● PROMPT A:
Decide whether each statement below agrees with the page on tumor evolution. Answer yes or no for each, and quote the deciding words of the page.
(i) The new method works from DNA sequencing data taken from a single sample of a tumor.
(ii) The research appeared in the journal Bioinformatics and is available under an Open Access license.
(iii) The HIIT FCHealth Programme funded the entire project.
● PROMPT B: Reproduce the part of the page on tumor evolution starting at "Discovering the evolution of a" and ending at "to these mutations.".
------ PAGE EXTRACT
A new com­pu­ta­tional method for re­con­struct­ing the evol­u­tion of a tu­mor

Discovering the evolution of a tumor may help identify driver mutations and provide a more comprehensive view on the history of the tumor. One way to tackle this problem is to take several samples from the tumor, find the mutations they contain, and then determine a plausible evolution of the tumor that gave rise to these mutations.

A multi-disciplinary team lead by University Researcher Alexandru Tomescu from the University of Helsinki and Prof. Martin Milanič from the University of Primorska (Slovenia) has developed a new method for discovering the evolution of the tumor, using DNA sequencing data from multiple samples of a tumor. This method proved more accurate than the existing methods, both on synthetic data and on data from several types for cancer, such as clear cell renal cell carcinoma, high-grade serous ovarian cancer, breast cancer xenoengraftment and uterine leiomyomas.

This research has been published in the journal Bioinformatics, and is available under an Open Access license: Edin Husić, Xinyue Li, Ademir Hujdurović, Miika Mehine, Romeo Rizzi, Veli Mäkinen, Martin Milanič and Alexandru I Tomescu, MIPUP: Minimum perfect unmixed phylogenies for multi-sampled tumors via branchings and ILP.

This computational method is based on a previous theoretical result proving a relation between this bioinformatics problem and a problem on directed graphs, presented at the WG 2017 graph-theory conference (Ademir Hujdurović, Edin Husić, Martin Milanič, Romeo Rizzi, Alexandru I. Tomescu, The Minimum Conflict-Free Row Split Problem Revisited. WG 2017: 303-315) and published in the journal ACM Transactions on Algorithms (Ademir Hujdurovic, Edin Husic, Martin Milanic, Romeo Rizzi, Alexandru I. Tomescu, Perfect Phylogenies via Branchings in Acyclic Digraphs and a Generalization of Dilworth’s Theorem. ACM Trans. Algorithms 14(2): 20:1-20:26 (2018)).

An example is shown in the figure above: Tumors usually have a tree-like evolution, with new mutations (c1, c2, c3, …) accumulating on each edge of the tree. DNA sequencing samples (r1, r2, r3, r4) usually mix several leaves (A, B, C, D, E) of the tree, making it hard to discover the actual evolution.

The project was partly supported by the HIIT FCHealth Programme.
------------
------ EXTRACTED RECORDS
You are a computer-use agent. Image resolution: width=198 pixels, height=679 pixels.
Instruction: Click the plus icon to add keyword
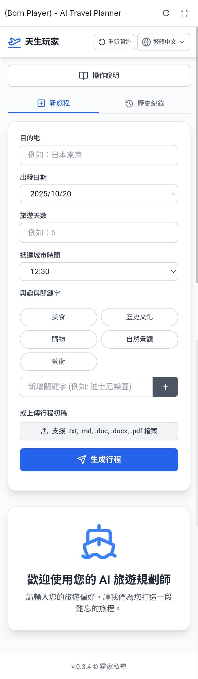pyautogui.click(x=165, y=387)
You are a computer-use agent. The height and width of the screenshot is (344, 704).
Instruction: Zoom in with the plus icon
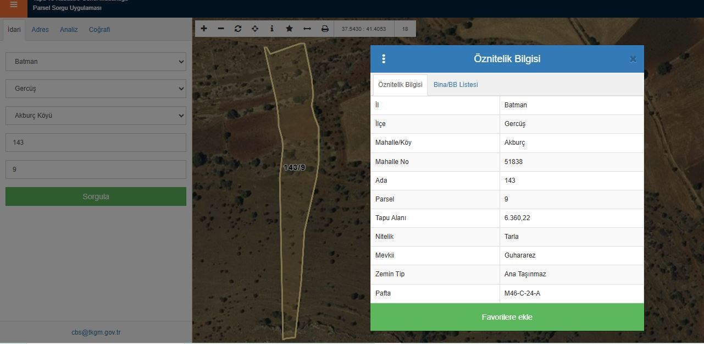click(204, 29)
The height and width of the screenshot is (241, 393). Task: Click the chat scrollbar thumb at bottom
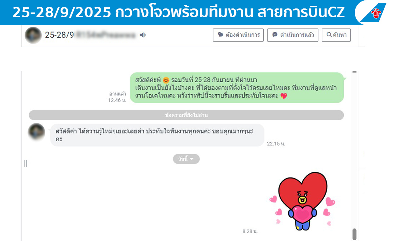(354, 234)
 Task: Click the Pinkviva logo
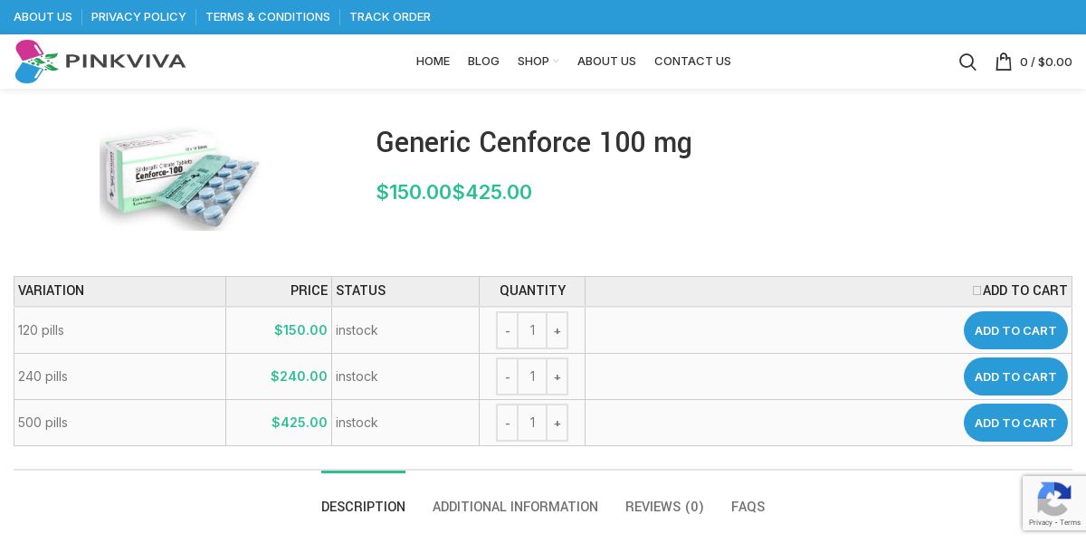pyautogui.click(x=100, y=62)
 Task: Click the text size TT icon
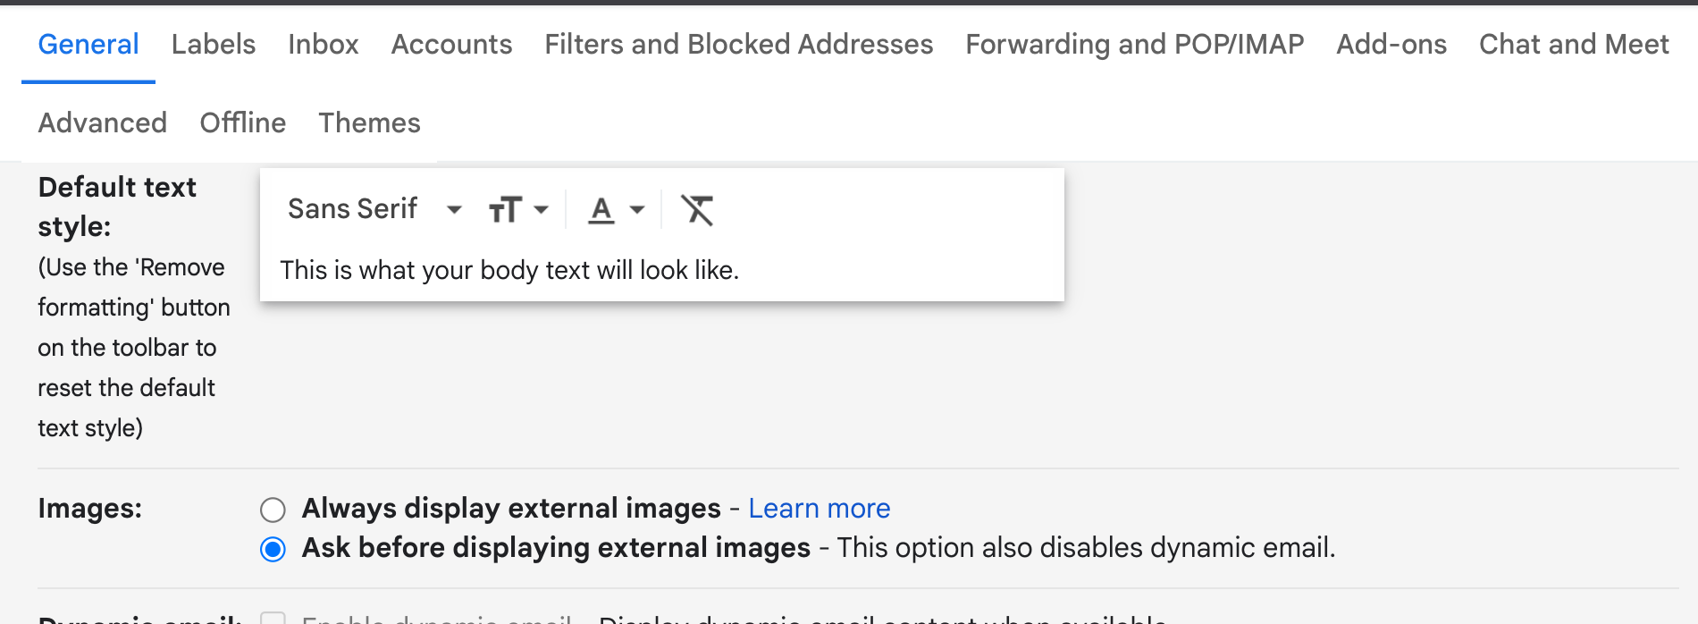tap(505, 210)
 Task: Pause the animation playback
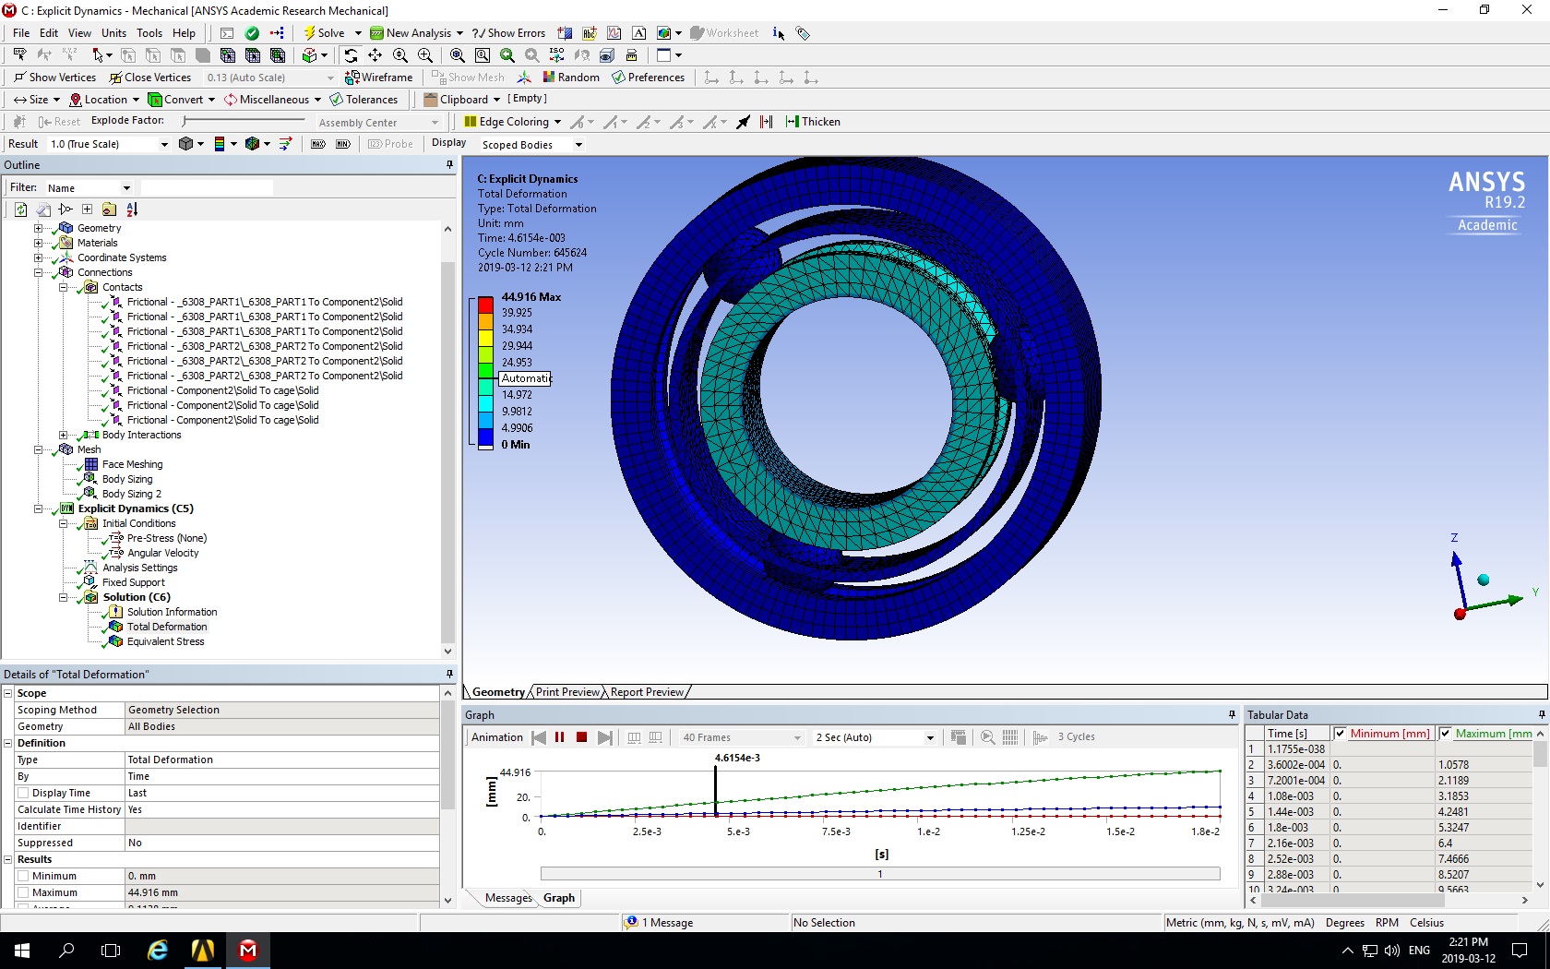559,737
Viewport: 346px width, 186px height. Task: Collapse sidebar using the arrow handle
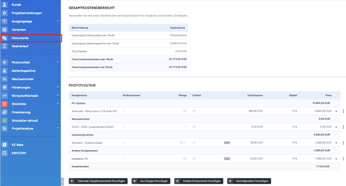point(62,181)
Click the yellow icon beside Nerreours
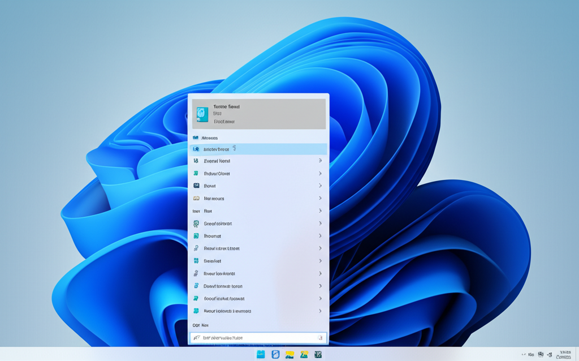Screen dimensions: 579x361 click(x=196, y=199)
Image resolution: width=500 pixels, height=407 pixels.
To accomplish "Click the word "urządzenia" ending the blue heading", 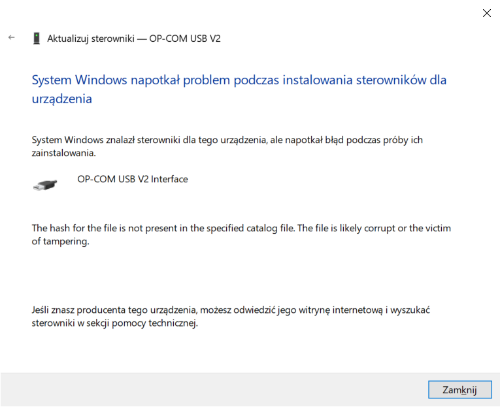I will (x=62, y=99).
------------
● YOUR RESPONSE A:
(i) No: "using DNA sequencing data from multiple samples of a tumor"
(ii) Yes: "This research has been published in the journal Bioinformatics, and is available under an Open Access license"
(iii) No: "The project was partly supported by the HIIT FCHealth Programme."

● YOUR RESPONSE B:
Discovering the evolution of a tumor may help identify driver mutations and provide a more comprehensive view on the history of the tumor. One way to tackle this problem is to take several samples from the tumor, find the mutations they contain, and then determine a plausible evolution of the tumor that gave rise to these mutations.